Since then, in places where environmental regulations have been adopted, pollution mitigation has become a significant cost of production, both in the private and public sectors. There is, therefore, an advantage to be gained by convincing political leaders to push the costs of environmental clean-up into the public domain. Of course, there is also an advantage in convincing them to lower the standards so that costs of mitigation are reduced across the board.

The most effective technique for reducing regulatory burdens has been to argue that the community's economy will be harmed -- jobs will be lost or new industry will stay away. In the developing countries, this is a powerful argument when so much economic activity is marginal in the first place.
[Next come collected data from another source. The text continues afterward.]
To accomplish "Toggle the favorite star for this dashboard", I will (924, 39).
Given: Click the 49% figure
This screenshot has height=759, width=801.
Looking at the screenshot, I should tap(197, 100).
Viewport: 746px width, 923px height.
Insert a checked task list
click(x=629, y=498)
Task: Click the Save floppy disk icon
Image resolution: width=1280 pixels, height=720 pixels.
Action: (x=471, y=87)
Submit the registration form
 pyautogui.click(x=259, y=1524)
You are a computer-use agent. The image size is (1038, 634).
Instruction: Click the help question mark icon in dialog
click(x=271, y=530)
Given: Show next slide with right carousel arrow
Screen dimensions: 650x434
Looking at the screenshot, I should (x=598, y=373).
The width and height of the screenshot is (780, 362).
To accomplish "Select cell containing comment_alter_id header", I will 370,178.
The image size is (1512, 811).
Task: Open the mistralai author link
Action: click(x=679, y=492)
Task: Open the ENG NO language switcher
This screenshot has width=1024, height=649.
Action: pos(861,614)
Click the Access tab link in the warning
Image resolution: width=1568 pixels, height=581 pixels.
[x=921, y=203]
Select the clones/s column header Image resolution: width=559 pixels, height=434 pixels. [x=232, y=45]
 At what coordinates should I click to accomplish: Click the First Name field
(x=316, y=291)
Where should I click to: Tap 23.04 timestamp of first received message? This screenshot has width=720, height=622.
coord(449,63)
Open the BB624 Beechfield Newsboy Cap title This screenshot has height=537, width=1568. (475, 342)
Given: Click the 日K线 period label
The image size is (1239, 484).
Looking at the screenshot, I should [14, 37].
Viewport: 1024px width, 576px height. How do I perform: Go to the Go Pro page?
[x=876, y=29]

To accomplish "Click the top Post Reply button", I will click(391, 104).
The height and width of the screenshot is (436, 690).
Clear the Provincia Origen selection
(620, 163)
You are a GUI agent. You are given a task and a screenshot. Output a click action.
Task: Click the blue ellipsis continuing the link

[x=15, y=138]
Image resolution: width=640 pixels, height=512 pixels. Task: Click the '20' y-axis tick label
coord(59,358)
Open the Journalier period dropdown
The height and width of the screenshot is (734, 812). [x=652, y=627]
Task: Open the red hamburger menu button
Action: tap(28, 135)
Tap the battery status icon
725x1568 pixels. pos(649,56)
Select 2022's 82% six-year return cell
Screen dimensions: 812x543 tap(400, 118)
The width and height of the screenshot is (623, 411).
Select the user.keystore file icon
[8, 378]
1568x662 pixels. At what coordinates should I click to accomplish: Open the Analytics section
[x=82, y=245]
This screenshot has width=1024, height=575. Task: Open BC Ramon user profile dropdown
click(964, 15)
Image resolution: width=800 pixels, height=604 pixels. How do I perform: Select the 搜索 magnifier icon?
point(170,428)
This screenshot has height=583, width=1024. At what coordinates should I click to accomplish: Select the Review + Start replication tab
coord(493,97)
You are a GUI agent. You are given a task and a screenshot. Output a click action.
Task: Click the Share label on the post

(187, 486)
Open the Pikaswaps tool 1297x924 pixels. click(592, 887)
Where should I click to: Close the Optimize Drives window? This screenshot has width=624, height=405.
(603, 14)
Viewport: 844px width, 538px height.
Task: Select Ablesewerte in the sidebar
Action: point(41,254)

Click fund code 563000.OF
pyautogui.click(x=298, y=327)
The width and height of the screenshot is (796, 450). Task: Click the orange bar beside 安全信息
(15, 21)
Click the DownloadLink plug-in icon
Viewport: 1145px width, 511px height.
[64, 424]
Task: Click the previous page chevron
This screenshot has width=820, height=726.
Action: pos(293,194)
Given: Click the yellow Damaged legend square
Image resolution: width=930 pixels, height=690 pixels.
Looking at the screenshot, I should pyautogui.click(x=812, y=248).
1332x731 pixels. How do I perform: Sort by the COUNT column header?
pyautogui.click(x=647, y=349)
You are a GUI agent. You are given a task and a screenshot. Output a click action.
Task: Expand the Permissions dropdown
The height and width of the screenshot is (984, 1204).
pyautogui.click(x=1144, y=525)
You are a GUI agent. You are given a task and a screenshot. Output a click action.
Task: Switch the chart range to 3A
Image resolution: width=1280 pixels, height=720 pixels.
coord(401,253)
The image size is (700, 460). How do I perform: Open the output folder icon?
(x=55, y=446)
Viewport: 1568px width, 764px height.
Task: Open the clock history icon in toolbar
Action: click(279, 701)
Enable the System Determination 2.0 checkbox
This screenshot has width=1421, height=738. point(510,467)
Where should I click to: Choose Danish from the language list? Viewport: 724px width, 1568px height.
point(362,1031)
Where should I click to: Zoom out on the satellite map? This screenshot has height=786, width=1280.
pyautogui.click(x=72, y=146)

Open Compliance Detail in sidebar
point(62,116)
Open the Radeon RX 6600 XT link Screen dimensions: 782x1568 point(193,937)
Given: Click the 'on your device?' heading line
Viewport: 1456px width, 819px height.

Such political strategies can open up the hard scientific facts to negotiation and even negation, leaving reality to be defined by the most powerful interests. .

Who advocates for the commons?
Decisions to impose lower or no standards, or to force the public to absorb costs of pollution are not always the result of closed-door deals between politicians and lobbyists. Many such decisions are quite transparent, made with full disclosure of vested interests in open and rational debate. One of the major flaws in almost every political system, however, is that politicians (and their constituents) neglect their fiduciary, or trust, responsibilities. Satisfaction of present demand far outweighs the reward that comes from serving future generations because those future generations have an exceedingly feeble voice in the political process. Consequently, the commonwealth -- that which belongs to everyone -- is subject to entropy and begins to deteriorate for lack of a strong political champion.
In his book, Design With Nature,1 Ian McHarg articulated the role of the regional master plan as a technical advocate for the commons. Through a highly understandable process of geographic analysis, McHarg was able to demonstrate how some ecosystems can tolerate certain types of development and some cannot. In the early 1970's, local comprehensive planning processes began to use McHarg's techniques, combining both development and conservation objectives in the same document.

The orphaned future
However, in the 1980's, just as the master plan was becoming more effective as a conservation tool, it fell under attack from various quarters as an outmoded top-down instrument that did not reflect political and economic reality. In an economically pressurized world where more than 95 percent of all development decisions are made by members of the civil society, each acting more or less in their own self-interest, there is undoubted truth in this view. Squatters around the world make their choices outside the world of plans and regulations, as do an increasing number of small-scale entrepreneurs. In many cities, bureaucratic corruption has also eaten away at the basic standards and regulations that are intended to implement the master plan.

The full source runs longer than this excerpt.